Configure Apple Authentication Source

Overview

Apple provides the "Sign in with Apple" feature, allowing users to log in to third-party apps or websites directly using their Apple ID. To facilitate authentication and login for enterprise users, the IDaaS platform supports configuring an Apple authentication source. Users can log in to various application systems via Apple authentication, offering a simpler, more convenient login method and a better user experience for enterprise users.

This section describes the related operations for configuring an Apple authentication source.

Prerequisites

• Have administrator permissions on the Apple Developer Platform. The Apple Developer Platform requires joining the Apple Developer Program (can be joined as an individual or organization, requires payment, annual fee RMB 688).
• Have administrator permissions on the IDaaS Enterprise Center platform.

Steps

Apple Developer Platform Operations

1. Log in to the Apple Developer Platform (opens new window) and add a developer program.

2. With administrator permissions, you can see "Certificates, Identifiers & Profiles" under Program Resources. Access Identifiers (English) (opens new window).

Create an App ID

1. In the Identifiers menu, select App IDs, then click Add.

   

2. Select App IDs, then click Continue.

   

3. In Select a type, choose App, then click Continue.

   

4. On the Register an App ID page, enter the Description and Bundle ID.

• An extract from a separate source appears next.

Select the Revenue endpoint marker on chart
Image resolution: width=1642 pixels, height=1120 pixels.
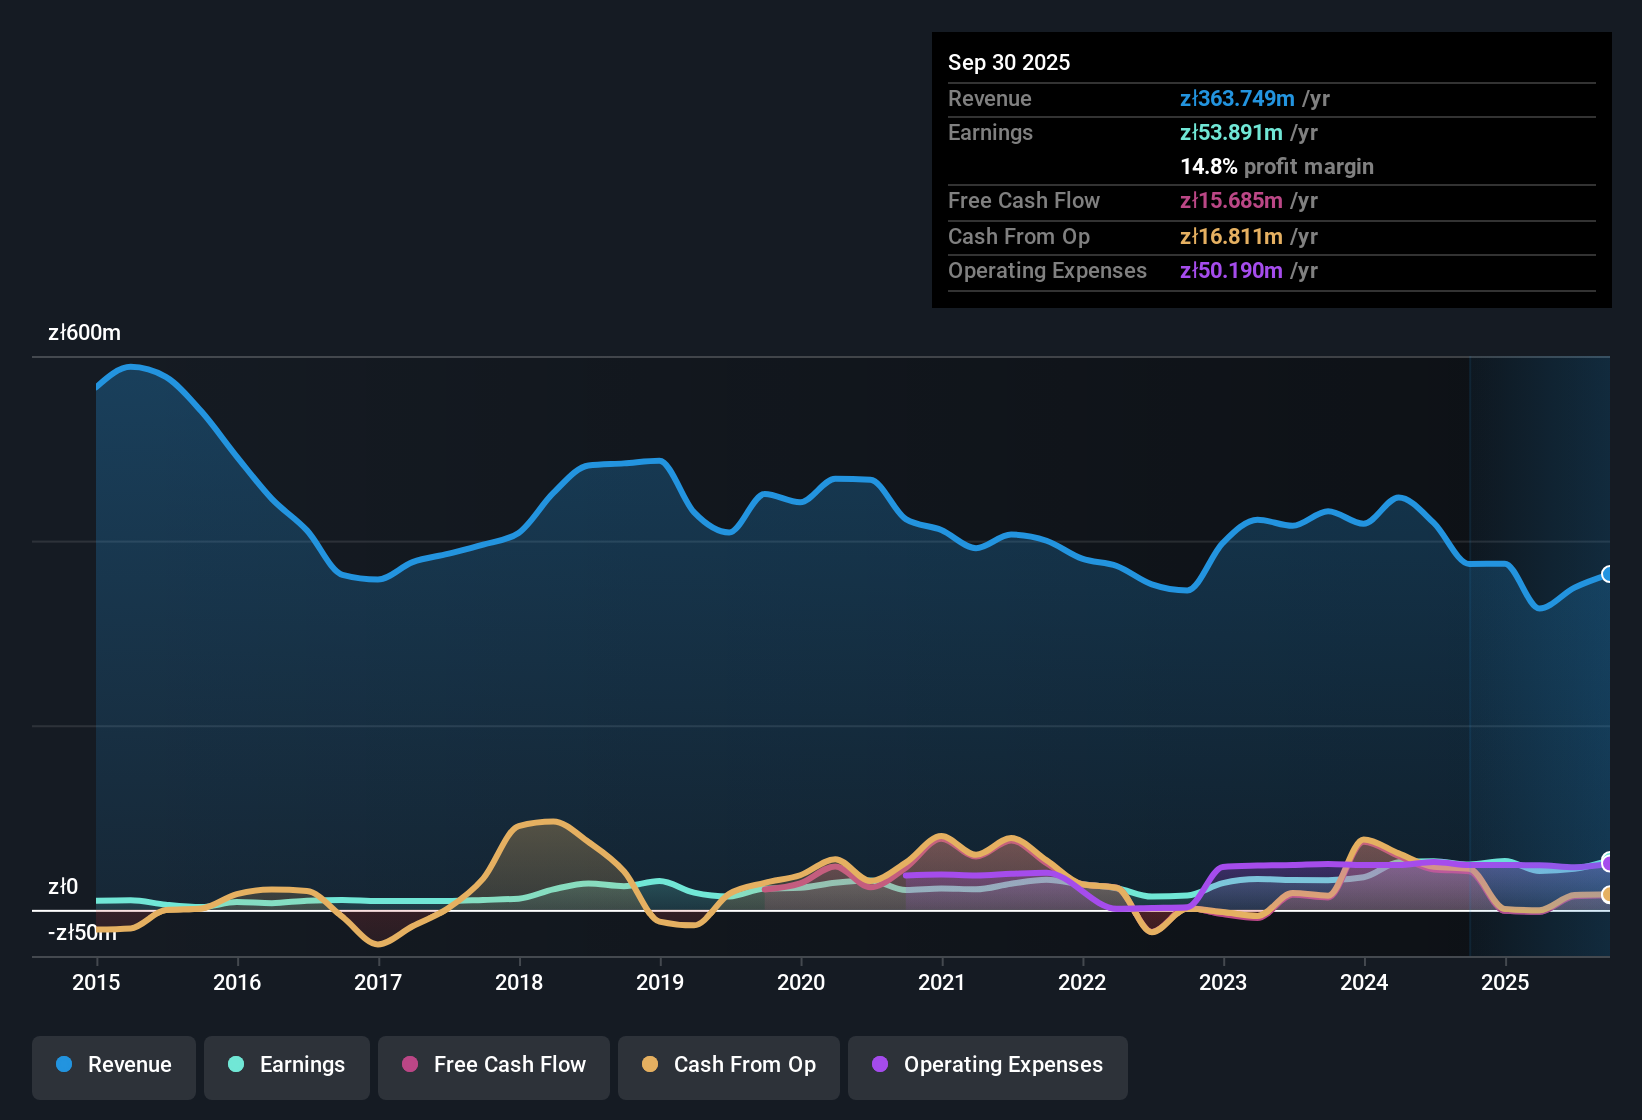[x=1608, y=574]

   • Description: App description, can be modified.
   • Bundle ID: App identifier, must be unique and cannot be modified. It is recommended to enter the project's domain name, e.g., for domain.com you could enter com.domain.
   • Team ID: Record this field, it will be used later for the TeamId field in the IDaaS Apple authentication source configuration.

   

5. Check "Sign In with Apple" below, then click Continue to complete the App ID registration.

   

Create a Service ID

1. In the Identifiers menu, select Services IDs, then click Add.

   

2. After selecting Services IDs, click Continue to enter the Register a Services ID page. Enter the Description and Identifier.

   • Description: Service description, can be modified.
   • Identifier: Service identifier, cannot be modified. This will be used later for the ClientId field in the IDaaS Apple authentication source configuration.

   

3. After completing the configuration in the previous step, click Continue to enter the following page. Once configured, the Service ID creation is successful.

   • Primary App ID: Select and bind the App ID created earlier.
   • Web Domain: Configure the secure interface domain name, e.g., domain.com. Do not include the https:// protocol header. You can fill in the IDaaS tenant domain name.
   • Return URLs: The callback address for the interface after authorization login. This address must be the Apple login address provided by IDaaS, e.g.: https://demo.bccastle.com/api/v1/login/apple

   

Create Keys

1. In the Keys menu, click Add.

   

2. On the Register a New Key page, complete the following configuration.

• key name： You can customize the name of the key.

• Check Sign in with Apple, click Configure, select the previously created APP ID, then click Save.

  

3. After saving, return to the Register a New Key page. Click Configure, then continue and click Register. The following page will be displayed.

   This page shows the created Key ID and reminds you to download the private key file. Clicking Download will download a .p8 file.

   Note: The Key ID on this page needs to be recorded, and the downloaded .p8 file needs to be saved. They will be used later for the `Apple Private Key` field in the IDaaS Apple authentication source configuration.

   

4. After completing the key addition, you can view the newly added key in the list. The details page is as follows.

   

Configuring the Apple Authentication Source on the IDaaS Platform

1. Log in to the IDaaS Enterprise Center platform. In the top navigation bar, select Authentication > Authentication Source Management, go to the Apple authentication source page, and click Add Authentication Source.

   

2. Configure the Apple authentication source parameters according to the interface prompts. Key parameter descriptions are as follows.

   

   Basic Configuration: After completing the above operations on the Apple Developer Platform, you can obtain the following basic configurations:

   • TeamId: A ten-digit enterprise/personal account number.
   • ClientId: The Identifier of the Services ID registered on the Apple Developer Platform.
   • KeyId: The key ID of the key just registered.
   • Apple Private Key: The .p8 file downloaded when registering the Key on the Apple Developer Platform.

   When No User is Associated: This refers to when the unique identifier (AppleID) returned by the Apple Open Platform is not associated with a system user in IDaaS. The optional configuration items are as follows.

   • Bind: When no user is associated, based on the set binding method, it will redirect to the corresponding verification page. After successfully entering the SMS verification code, you can bind to the corresponding existing user.
   • Bind or Register: When no user is associated, after entering the SMS verification code successfully, if the phone number does not exist, it will enter the registration process. After completing the registration information, you can log in through authentication.